• Task statement: Give back the listing in full and exactly, leaving out the images.

• Records to process:
*****

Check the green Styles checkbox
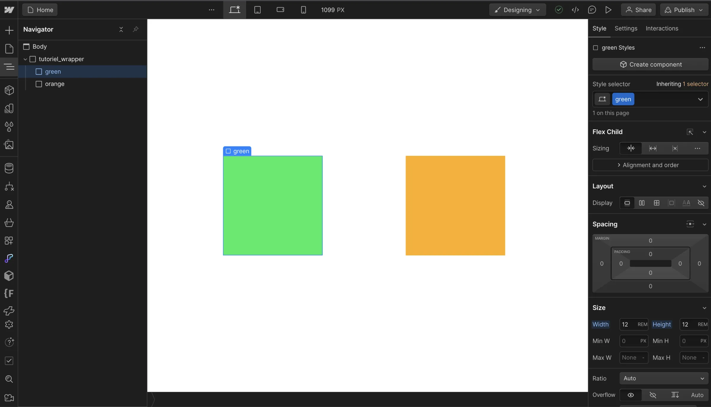The width and height of the screenshot is (711, 407). (x=596, y=47)
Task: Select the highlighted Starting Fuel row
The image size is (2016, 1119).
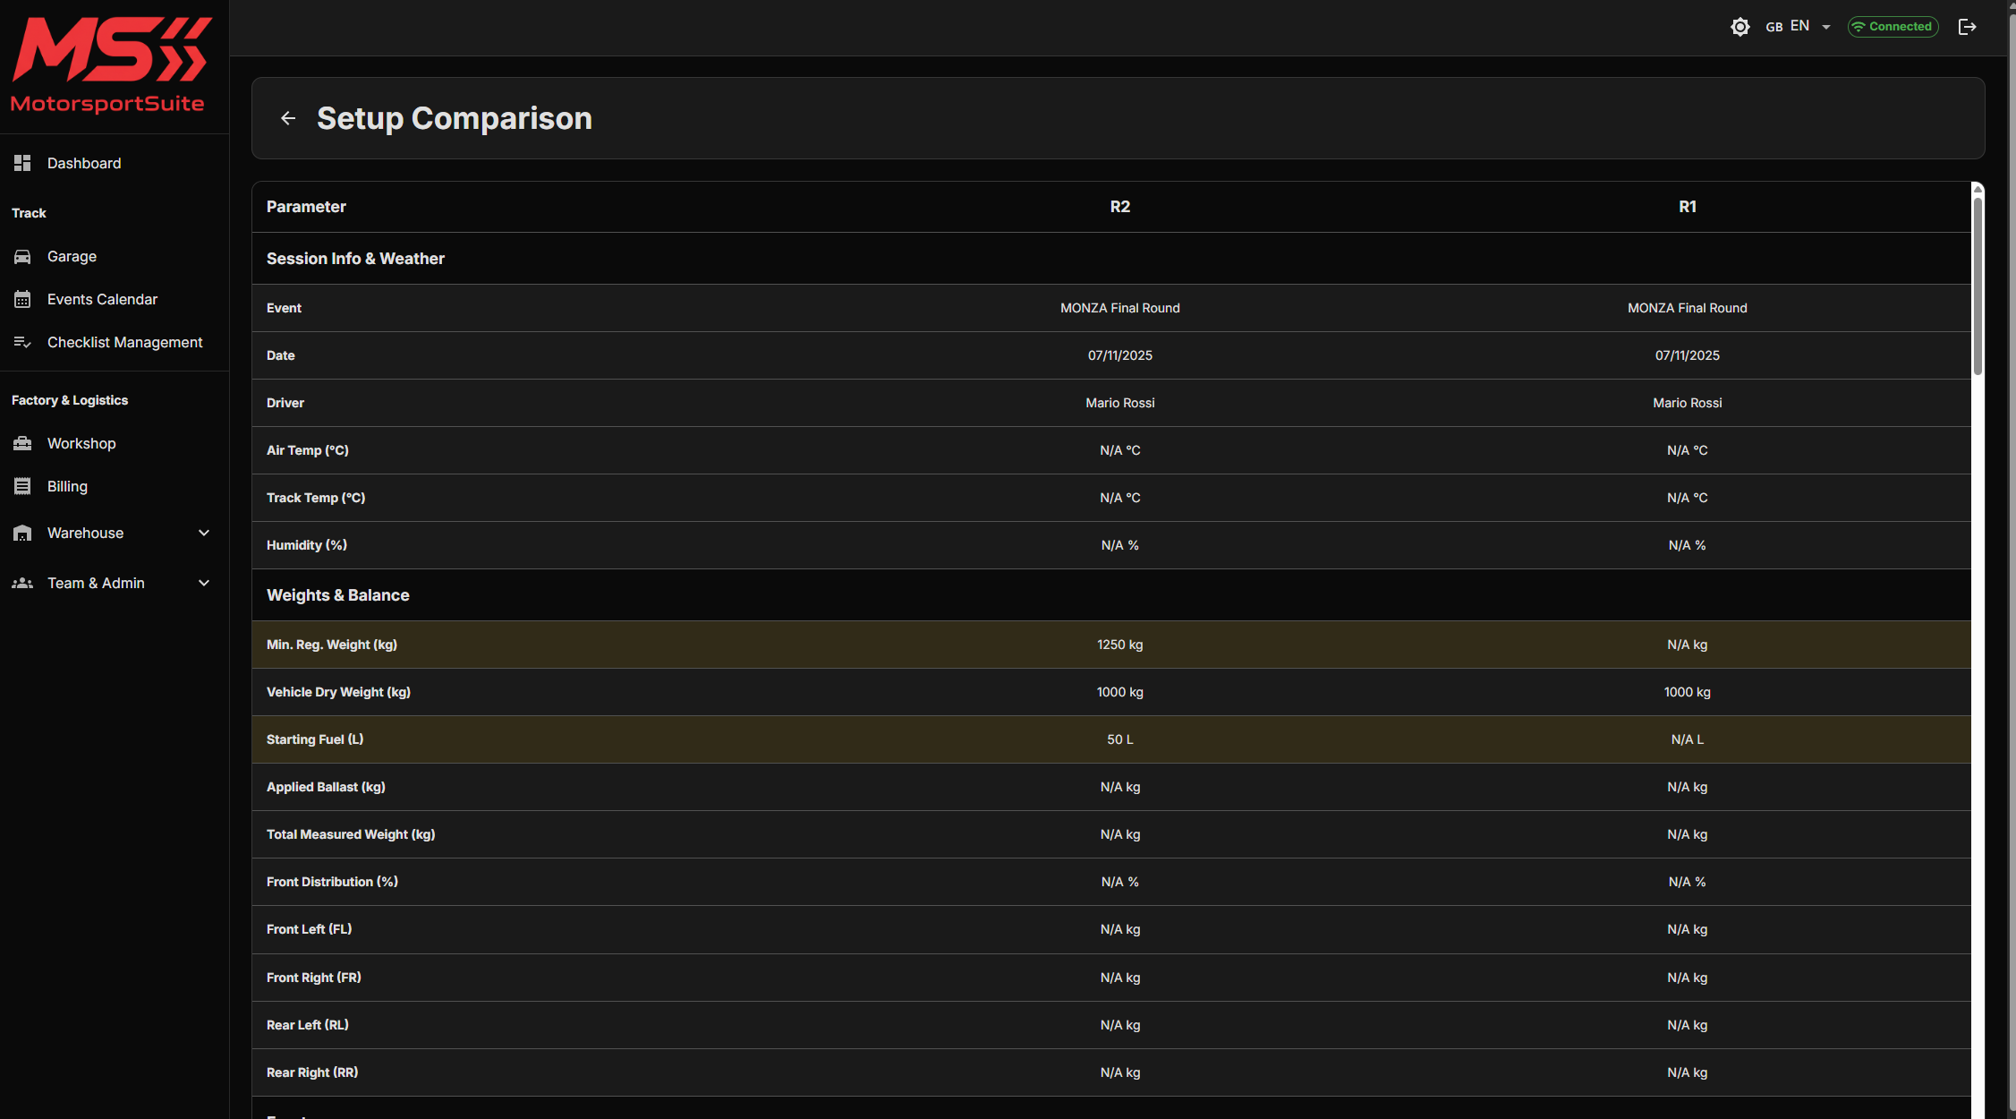Action: point(1110,739)
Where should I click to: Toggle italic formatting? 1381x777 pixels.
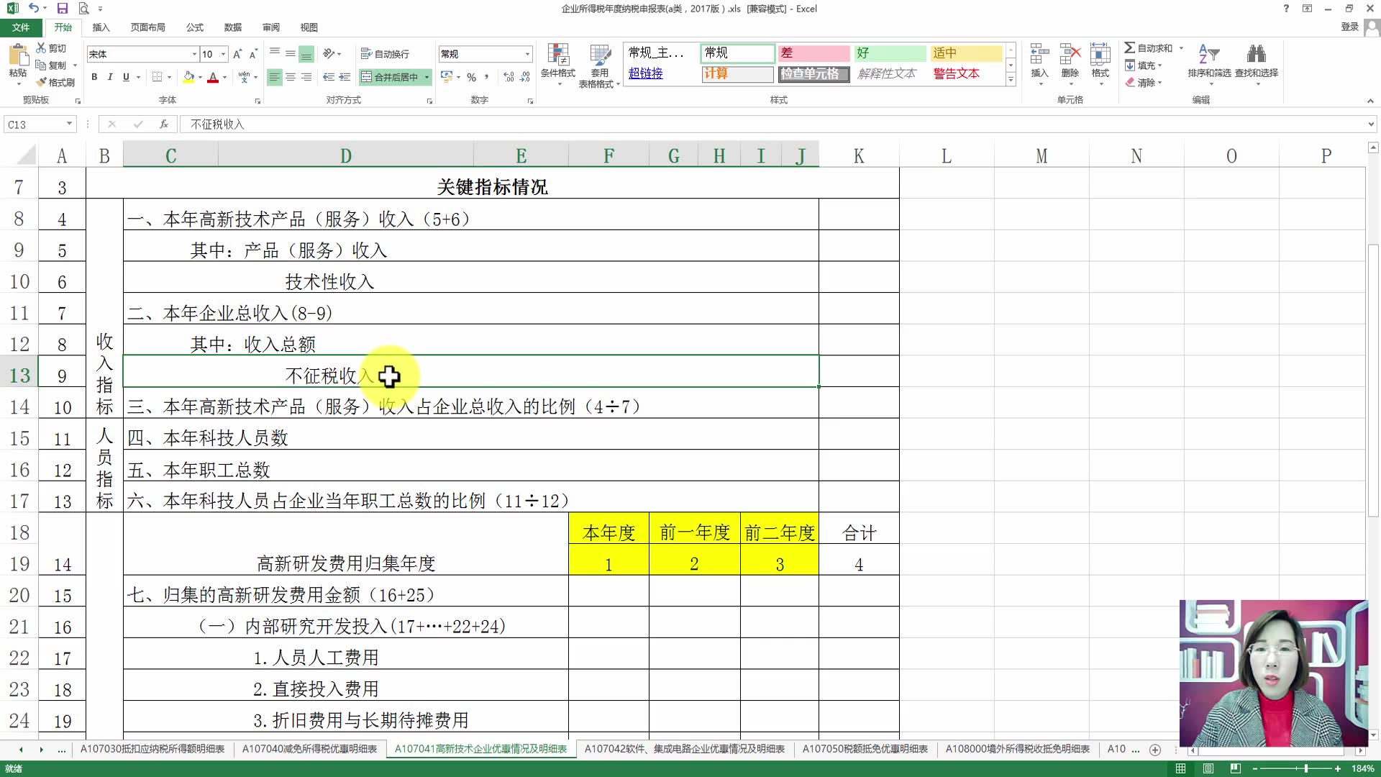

*****

• Solution:
Check the green Styles checkbox
The width and height of the screenshot is (711, 407). (x=596, y=47)
Task: Select the highlighted Starting Fuel row
The image size is (2016, 1119).
Action: point(1110,739)
Where should I click to: Toggle italic formatting? 1381x777 pixels.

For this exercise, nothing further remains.